The building sold. The neighborhood cheered—until the new owners painted it bubble gum pink.

The neighborhood protested the pink. The owners posted their sign in a discrete location on the main entrance. ‘It’s Pink, Get Over It!’

It was the shot heard round the neighborhood.

After many protests, the owners compromised and made the building two-tone with white trim.  The sign disappeared from the door.

The Shot Heard 'Round the NeighborhoodSince then, whenever we see something pink, one of us says, “It’s pink, get over it.”

It’s tradition.

 *  *  *

“Fannie, I’m going up to Seattle, do you want to come?” Richard asked. He jingled the keys to the Love Wagon, a red Ford F150 with queen futon and disco ball in the back, like a carrot.

“Are you driving by the pink apartment building?”

“Of course,” he said.

“I’m in.”

 *  *  *

May 1st brought warmth, flowers, bees, and thoughts of barbecuing.

“Fannie, what do you think about fixing up the old picnic table, it could use a good coat of paint.” Richard rubbed his hands together. His blue eyes softening to the melt-my-knees look.

“That’s a great idea,” I said. My Aunt Verla and Uncle Carl would be thrilled we revived my grandparents’ picnic table the next time they dropped by. Of course, they didn’t want to move it when they sold us the house, so we have to match the color or Aunt Verla will hatch a chicken.

“Let’s get some paint,” said Richard.

The Love Wagon rolled into the parking lot in front of Gig Harbor’s Ace Hardware. I jumped down from the passenger side. If I was five inches taller, I wouldn’t have to leap. Thank god it’s not a 4 x 4.

Richard lead the way into the store. People stared at us. I know folks, we look odd together. He’s a foot and a half taller than me, we’re not the side show.

“May I help you?” the young man behind the paint counter asked.

“Yes, we need a gallon of reddish-brown flat exterior paint,” Richard said.

“Follow me,” he said, leading us to the paint chips. “We have several shades of reddish-brown to choose from. Which one would you like?”

“Oh, Richard, this one looks perfect. What do you think?” I could imagine my aunt and uncle doing selfies with the picnic table so they could one-up my mom and dad. Note to self call mom once the table’s done.

“That’s it,” Richard said.  Richard handed the clerk the paint chip.

“Do you have any more shopping to do?” the clerk asked. “I can get this mixed and have it ready by the time you’re done.”

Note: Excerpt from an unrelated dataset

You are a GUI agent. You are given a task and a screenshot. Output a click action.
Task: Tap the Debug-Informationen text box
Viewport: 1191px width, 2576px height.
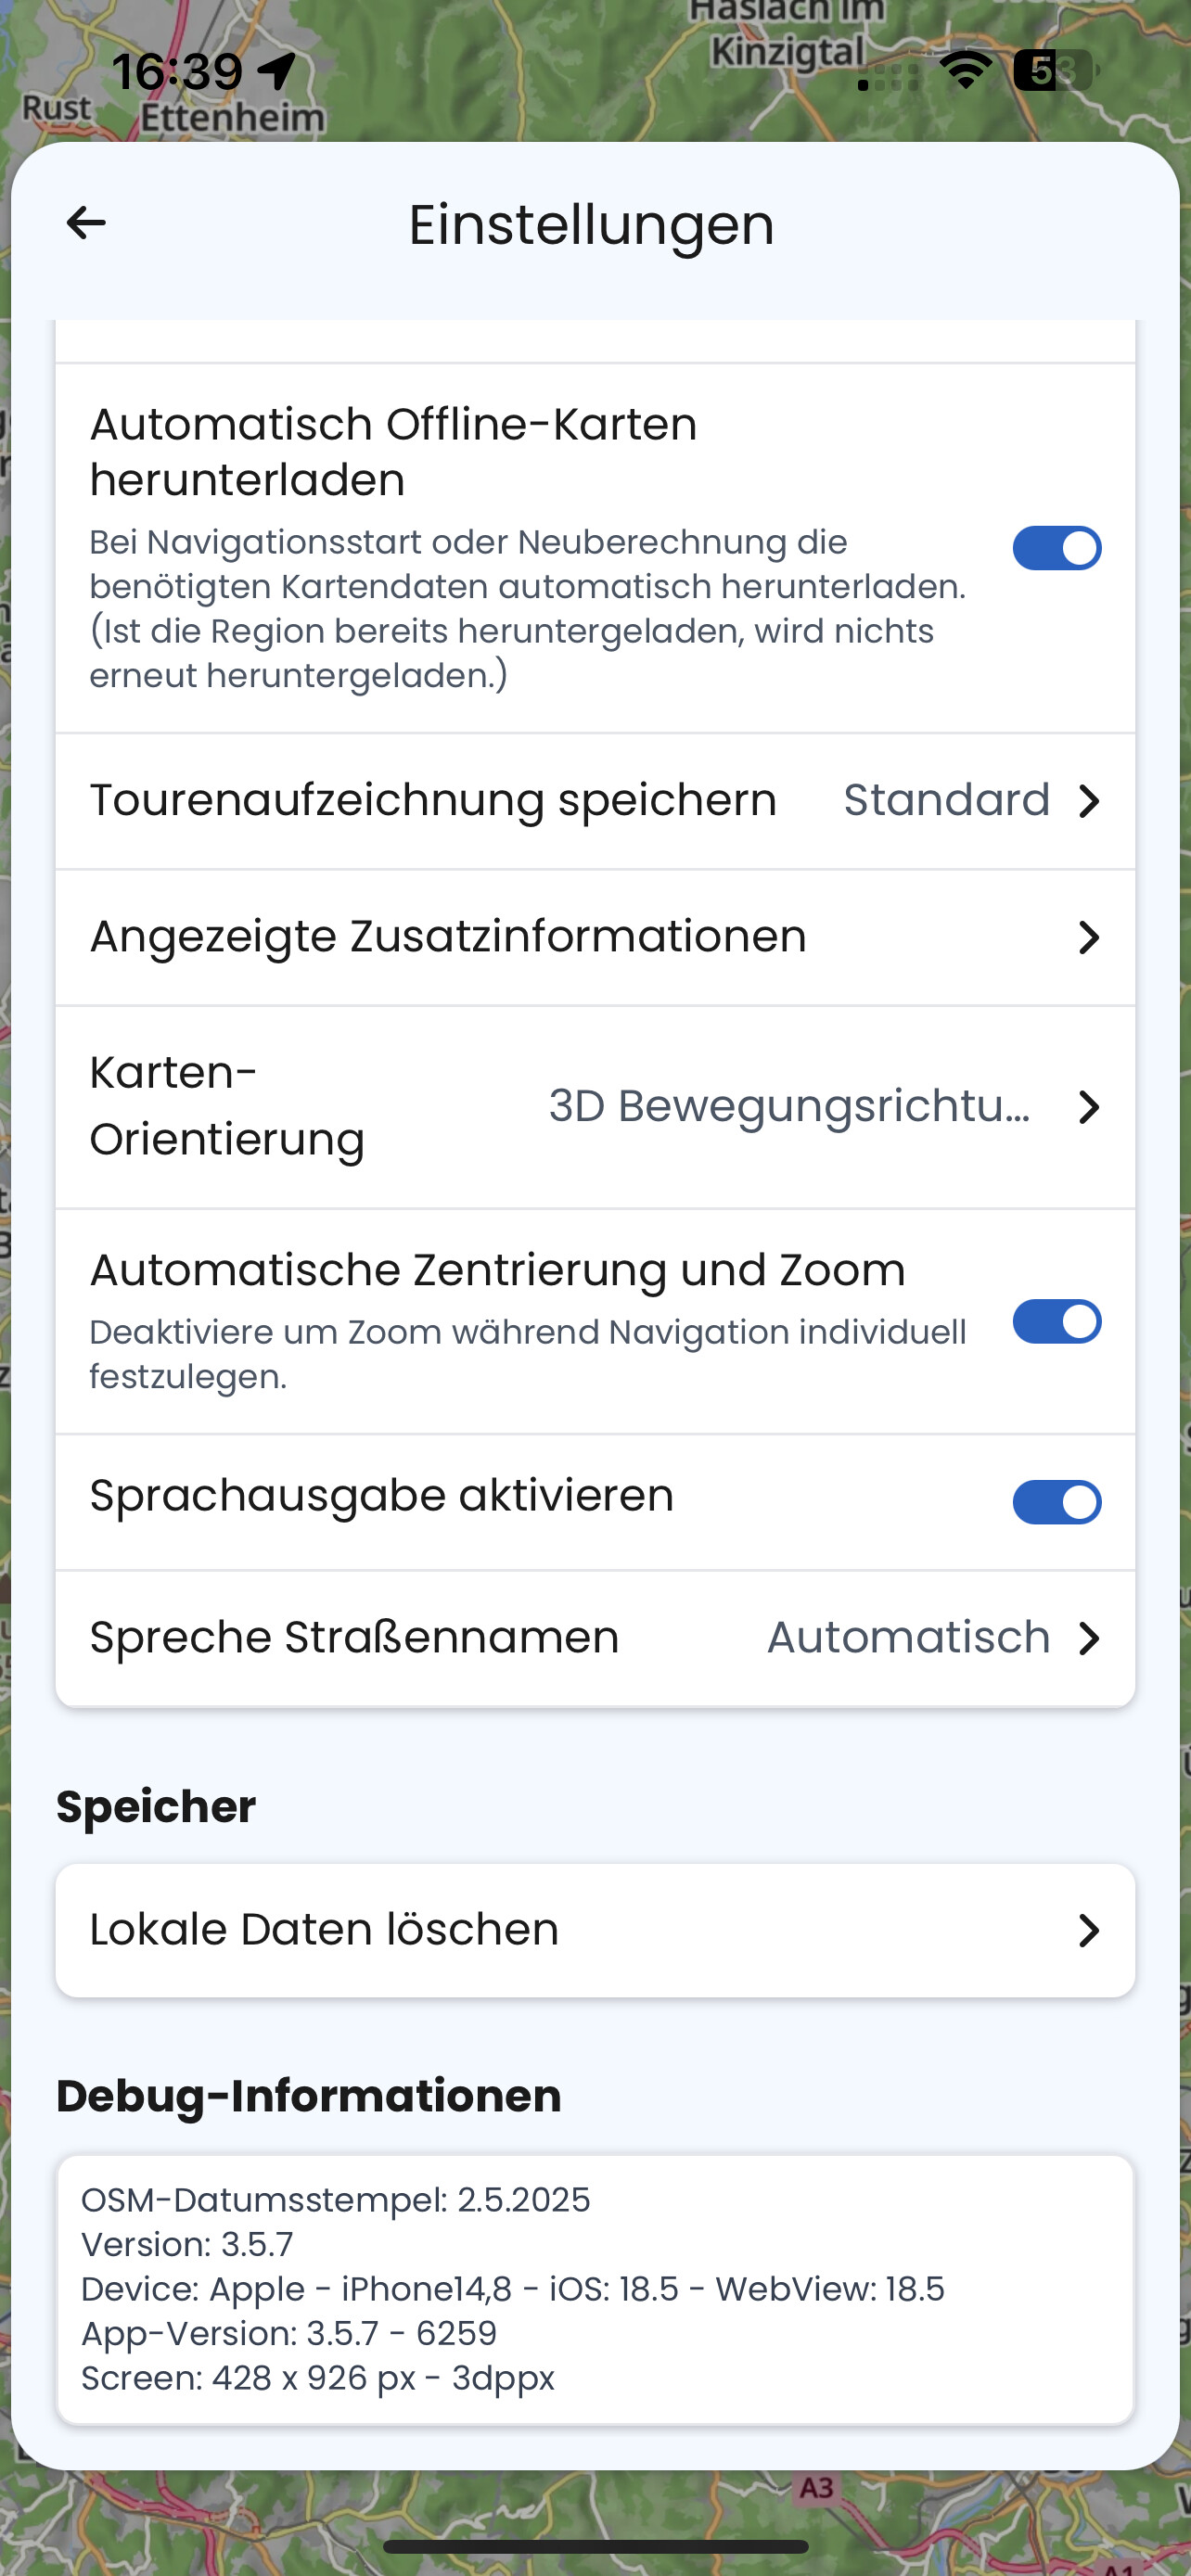coord(595,2289)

“That’d be great,” Richard said.

We finished our shopping, picked up our paint, and checked out.

 * * *

We did not get around to painting the table until May 31st.

Richard walked out of the garage with the gallon bucket of paint. I followed with the new paint brushes, stir stick ,and a couple of rags. Our neighbor, Bunny Gutierrez, her long blond hair pulled into a pony tail, dropped by for a quick inspection. She followed us into the back yard.

When Richard opened the can of paint, a flood-light shade of hot pink glowed from the can.

Bunny took a step back. She said, with her refined Texas accent, “Whoa, honey, that’s pink.” The tone of her voice thudding like a dropped weight at pink.

The smile on my face ended up somewhere in Argentina. I raked my fingers through my short brown hair. “Richard, this doesn’t jive with our reddish-brown paint chip.” My family will never let me hear the end of this.

“Fannie, I am not waiting any longer to paint this table. Besides, it’s pink, get over it,” he said. His devilish grin spread across his face. The devil and the angel on his shoulders  high-fived.

Richard dipped the brush. He said, “It’s pink, get over it.” He’s tall lean frame shook, the laughter leaked through his pursed lips.

I grabbed my brush. If I’m gonna get hell for this, I’m gonna have a little fun.

With each stroke, Richard and I said, ‘It’s pink, get over it.”

We laughed until tears streamed down our faces and neither of us could paint in a straight line.

After ten minutes, Bunny said, with annoyance, “Darlings, there’s something seriously wrong with y’all.” Twang warped her refined Texas accent. Her blond pony tail wagging out of alignment.

The table morphed from ancient picnic table to Las Vegas showgirl. I should call my younger sister and borrow her Bedazzler.

I called my mother the next day. Aunt Verla called twenty minutes later. The scorching they unleashed faded after three days.

 *  *  *

Richard’s birthday appeared on the calendar. Still hung up on the pink paint, I wrapped Richard’s birthday present—a pair of Levi’s—in a hot pink bag. After searching the local Hallmark, I found a birthday card with a cow wearing a hot pink sombrero.

I wrote, ‘Happy Birthday, Richard, it’s pink, get over it. Love, Fannie’. How could he want for anything more?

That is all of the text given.